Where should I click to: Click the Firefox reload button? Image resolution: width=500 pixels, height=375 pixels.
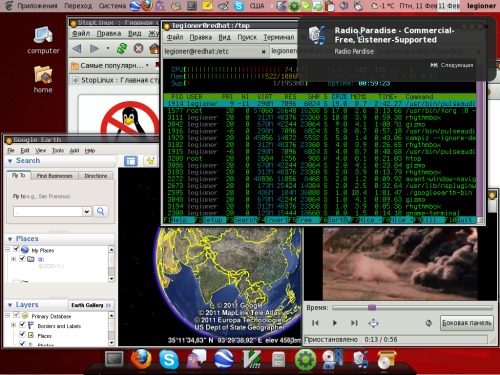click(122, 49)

...

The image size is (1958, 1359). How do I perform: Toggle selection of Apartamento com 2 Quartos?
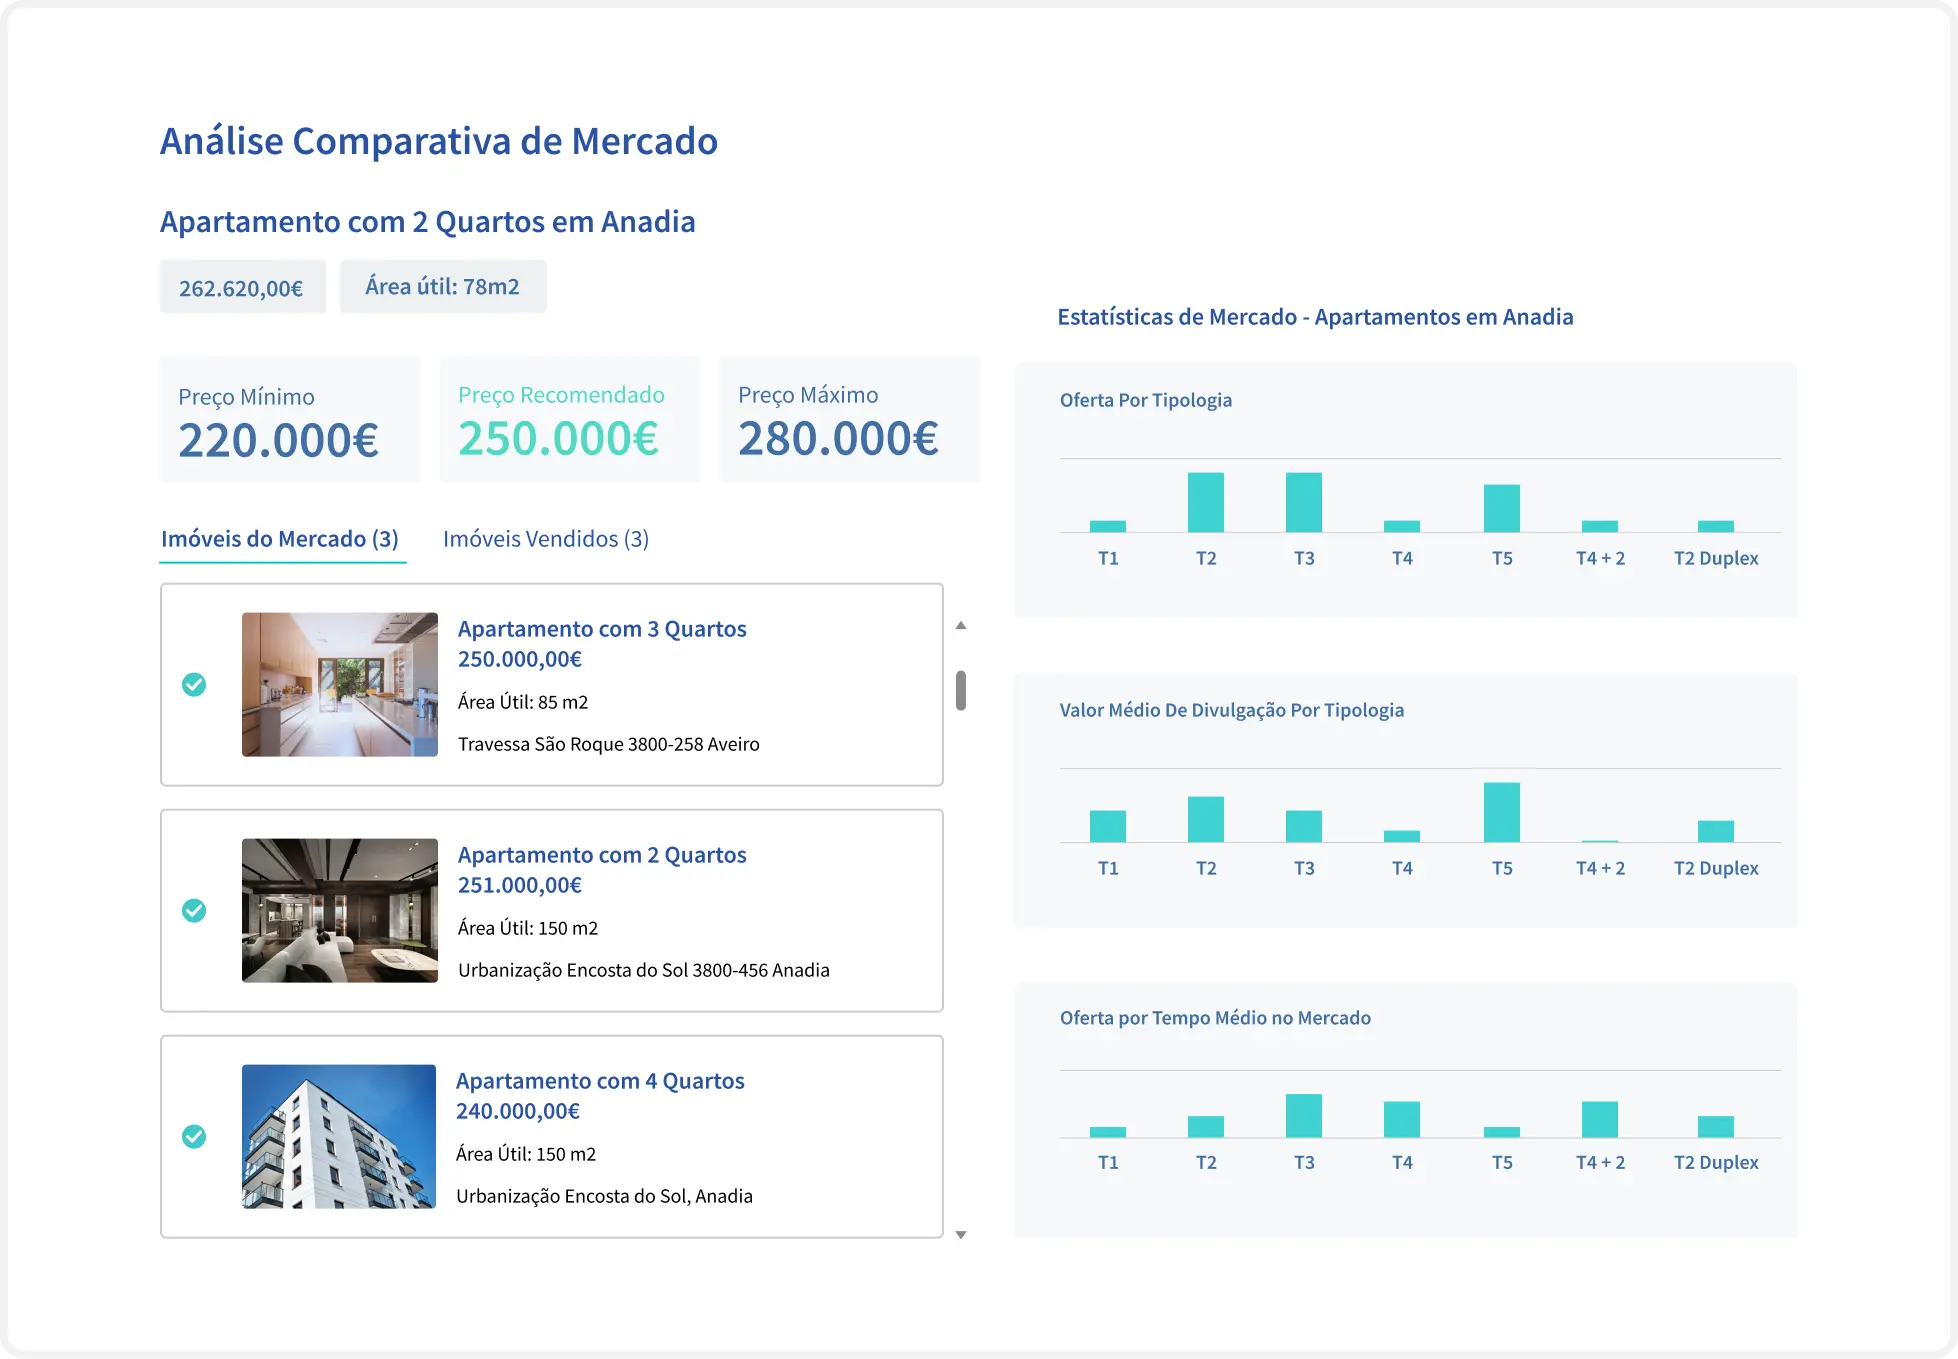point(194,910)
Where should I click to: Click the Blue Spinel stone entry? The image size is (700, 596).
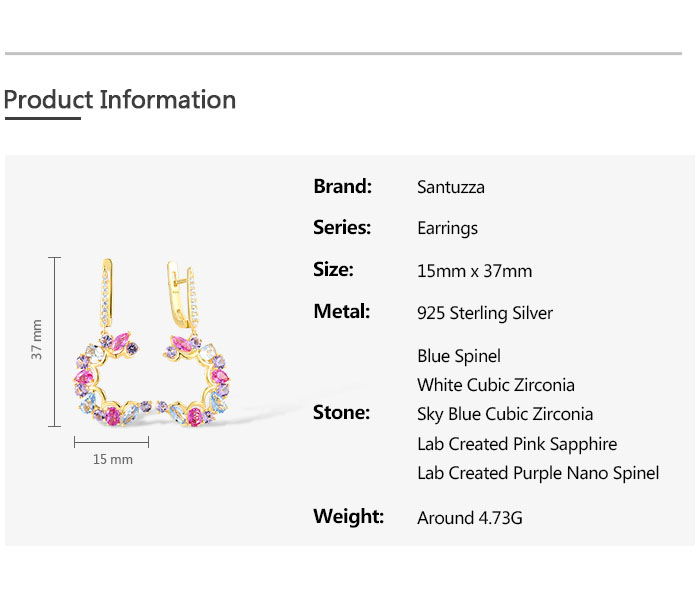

# [Goal]
Rewrite the stretch of records above from the line containing "The image size is (1958, 1359)." through the line containing "Where should I click to: Click the Blue", replacing "Blue Spinel" with "Black Spinel" and changing nothing else. Leave out the pictures.

# [Complete answer]
The image size is (1958, 1359). How do I perform: Toggle selection of Apartamento com 2 Quartos?
point(194,910)
Where should I click to: Click the Black Spinel stone entry? The image size is (700, 596).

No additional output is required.